At this point, a defender of D'Agata's position might respond: You're talking about subject matter of great moral gravity where, it must be conceded, nonfiction work cannot afford to tamper with the facts. And maybe, since Daisey has ventured into that territory, he shouldn't be allowed to keep his Artist's Pass. But if a writer's putative subject is one teenager's suicide in Las Vegas, how can it matter if he changes the name of a bar from the Boston Saloon to Buckets of Blood?

It matters. Because once we concede that the nonfiction writer must stay true to the facts when writing about, say, genocide or child trafficking, there's no room anymore for tampering with the truth in the name of Art. To do so, the nonfiction writer would have to be able to draw a line between when it's permissible to play fast and loose with factual truth and when it isn't. And that simply cannot be done.
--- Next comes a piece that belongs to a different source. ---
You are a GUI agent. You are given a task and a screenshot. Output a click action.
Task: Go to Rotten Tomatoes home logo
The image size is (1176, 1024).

There cannot be two kinds of nonfiction -- the "serious" stuff that grapples with the injustices of the world and the "arty" stuff about everything else that allows the writer to do whatever the hell he wants, facts be damned, and still call it nonfiction.

The moment writers sacrifice factual rigor in anything that purports to be nonfiction (other than, let's say, satire or the yarn-like monologues of a David Sedaris), they undermine their own credibility regarding any nonfiction they write on any subject in the future. ("Listen, I may have been writing about Las Vegas before, but now that I'm writing about the death penalty, you should know that I didn't stretch the truth at all.") They also undermine the broader nonfiction enterprise by generating even more skepticism among those in the public who, confronted by inconvenient truths, are happy to disregard them as the inventions of (for instance) the "liberal media." Neither the writers nor the readers of nonfiction -- and that's all of us - can afford this.

Yes, there is room for make-believe in the writer's world, whether it's simply changing the number of Vegas strip clubs from 31 to 34 because the rhythm of the latter number works better in a particular sentence (so said D'Agata) or fabricating, as Daisey evidently did, the story of an enraptured factory worker exploring an iPad with a hand crippled by his work at Foxconn.

We call this stuff fiction, and we demand that it be identified as such. When it isn't, we have another name for it. Lies.